Сила политики в том, что это — не сила
Расклад традиционных политических сил (демократов, консерваторов, либералов etc.) мы начнем рассматривать с силы не вполне традиционной — а именно: города Москвы, точнее, отцов города из московского правительства. На них, несомненно, приложивших немалые усилия для президентской победы, ложится сейчас совсем особая ответственность. Учитывая гипертрофированно централистскую структуру России и нынешнюю ситуацию, в которой Москва вольно и невольно оказывается разом и витриной и полигоном нового режима, политическая роль московской муниципии возрастает необычайно, и происходящее в Москве — именно как в муниципии, а не как в источнике федеральной власти — либо имеет прецедентное значение, либо воспринимается с особой остротой.
В качестве одновременно и нежелательного прецедента и меры, способной породить неадекватную реакцию, настораживает прозвучавшее на днях намерение городских властей продлить чрезвычайное положение в Москве и после ликвидации его непосредственных причин, т. е. массовых беспорядков, — уже на предмет муниципального благоустройства.
Нежелательность прецедента тут очевидна — стремление ввести у себя "чрезвычайные положения" местного масштаба могут появиться у многих местных руководителей, не желающих быть "хуже Москвы", отсюда же недалеко и до чрезвычайного положения всероссийских масштабов. А тут надо заметить, что чрезвычайное положение лишь кажется панацеей; на самом же деле, будучи продлено более чем на несколько дней, оно создает больше проблем, нежели решает.

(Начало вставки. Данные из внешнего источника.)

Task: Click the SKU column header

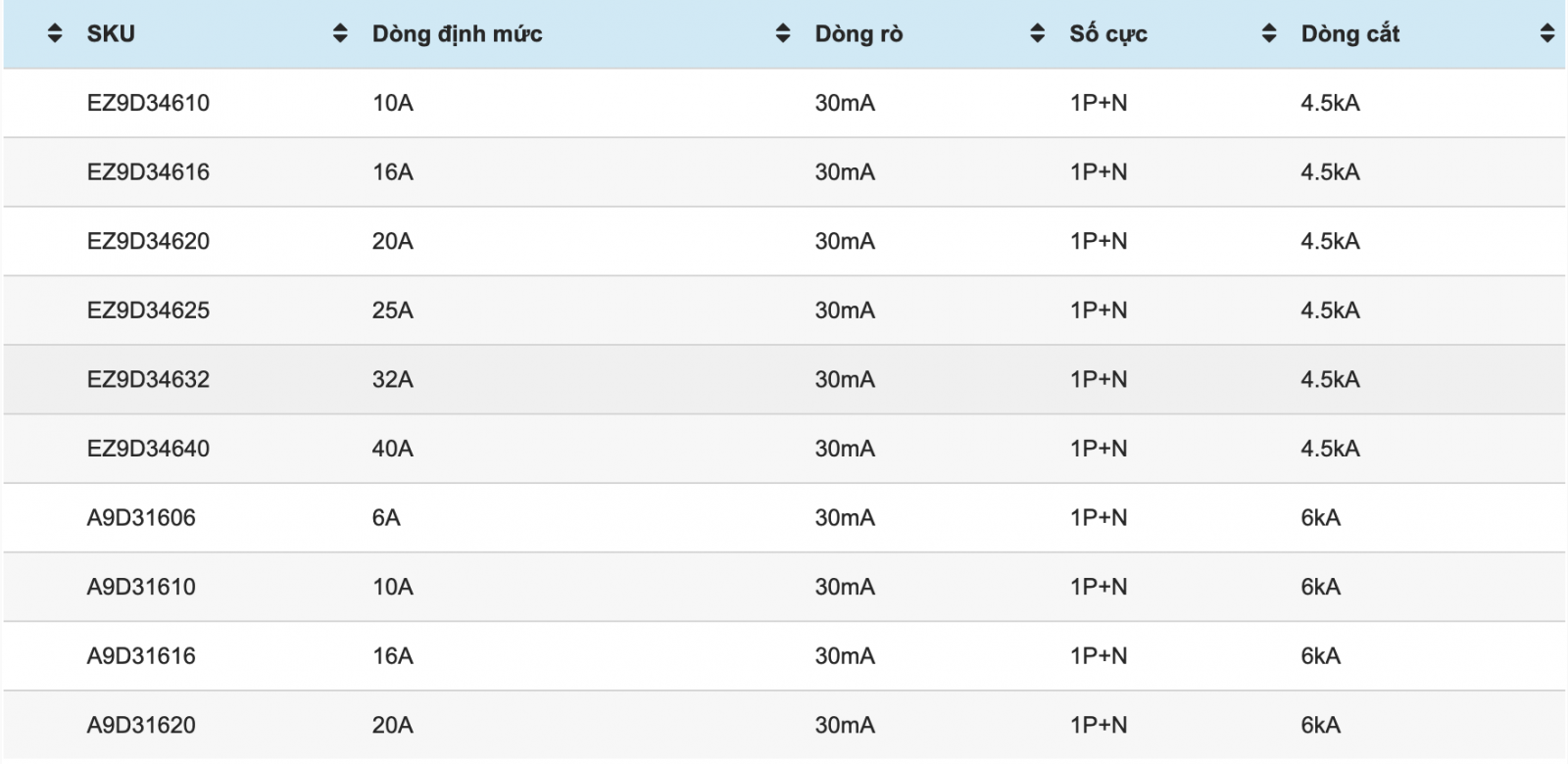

Что же касается самой по себе идеи отгородить Москву заставами от всей остальной России, то она, помимо прочего, вполне убийственна для централизаторских идей президента, вызывая в жителях провинции справедливое подозрение, что их здесь считают за людей второго сорта. Рассчитывать, что при такой политической бестактности централизаторские меры будут исправно исполняться, может только очень большой оптимист. Таким образом, существует опасность, что роль Москвы может оказаться неконструктивной — впрочем, пока с нашей стороны это скорее настороженность, нежели прогноз.
Традиционные же политические силы уже позволяют делать именно прогнозы. Прогнозы же принято начинать с исторических аналогий. В качестве таковой заметим, что после того, как I и II Государственные Думы (в нашей аналогии ВС СССР и ВС России) были разогнаны за полной недееспособностью и крайней революционностью, III Дума исправно участвовала в столыпинской реакции и даже отработала весь предписанный законами Российской Империи срок. Если история хоть как-то повторяется, это позволяет всматриваться в будущее без излишней паники. Во всяком случае, в будущее близкое.
Оставив теперь аналогии, перейдем к сравнительному анализу влияния политических сил после 4 октября. Прежде всего, агония Белого дома очень сильно сократила политические возможности русских наци, ибо они продемонстрировали весьма слабую способность к производству чего-нибудь другого, кроме кровавого беспорядка. Между тем даже такой, не слишком часто встречающийся ныне, экземпляр, как прокоммунистически настроенный обыватель, жаждет скорее порядка — пусть даже и кровавого, кровавый же хаос ему не по сердцу. Кроме того, удар нанесен не только по сущностной, но и по знаковой составляющей движения: последние детали агонии — попытки заручиться покровительством западных посольств — очень вредят необходимому для будущей борьбы мифу о героической обороне Белого дома от врагов нации. Вместо героических жестов в духе вагнеровской "Гибели богов" нашкодившие люди стали умолять о защите тот самый Запад, который, по их недавним уверениям, и является источником всемирного заговора против России. Такая по-человечески понятная непоследовательность очень портит очередной "миф XX века", а без такового мифа шансы нацизма уже не столь велики.